Only the lines from the line containing "Image resolution: width=999" to the end of the material belong in the copy; set them down exactly, without pictures.

◆ SUPPLIED DATA
•••••

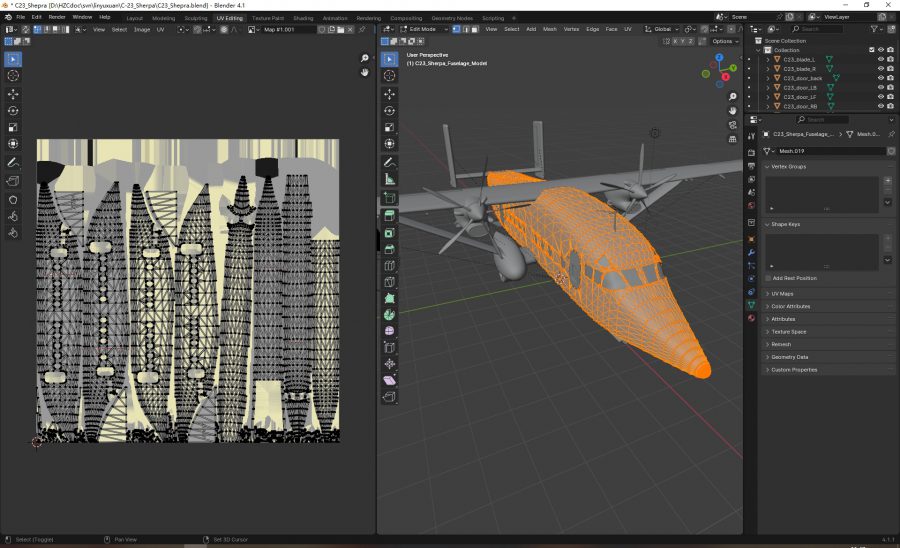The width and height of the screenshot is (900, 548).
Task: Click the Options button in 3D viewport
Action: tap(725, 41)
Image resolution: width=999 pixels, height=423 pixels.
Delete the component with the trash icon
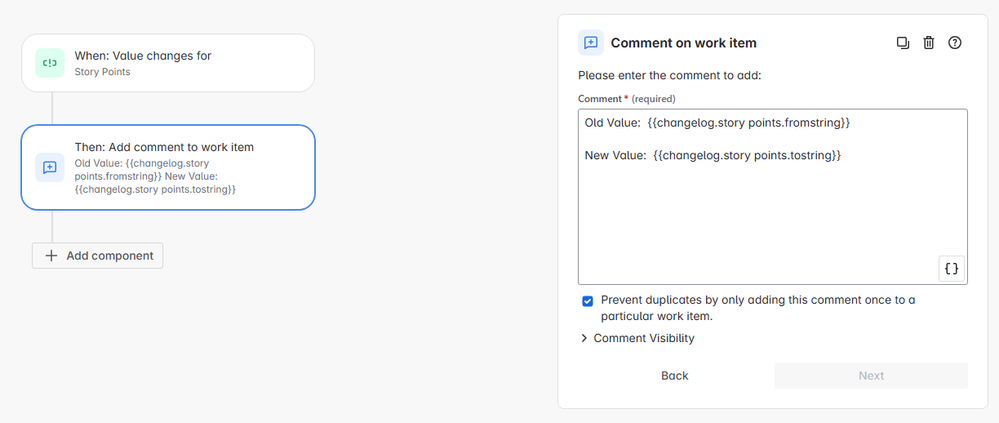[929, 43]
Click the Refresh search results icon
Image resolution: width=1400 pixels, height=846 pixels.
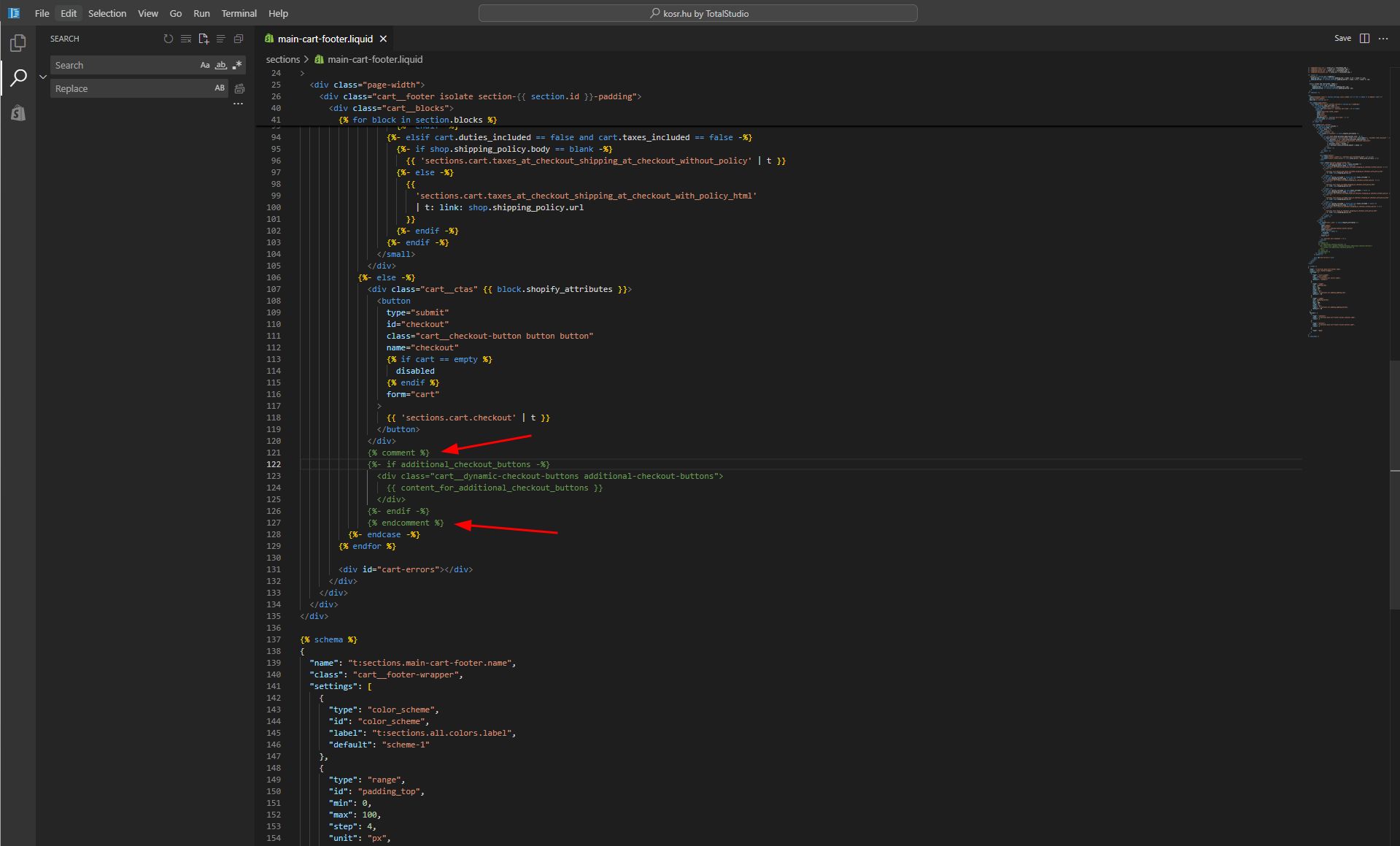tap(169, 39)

•••••

◆ RESULT FOR THIS TASK
Image resolution: width=999 pixels, height=423 pixels.
Delete the component with the trash icon
[929, 43]
Click the Refresh search results icon
Image resolution: width=1400 pixels, height=846 pixels.
tap(169, 39)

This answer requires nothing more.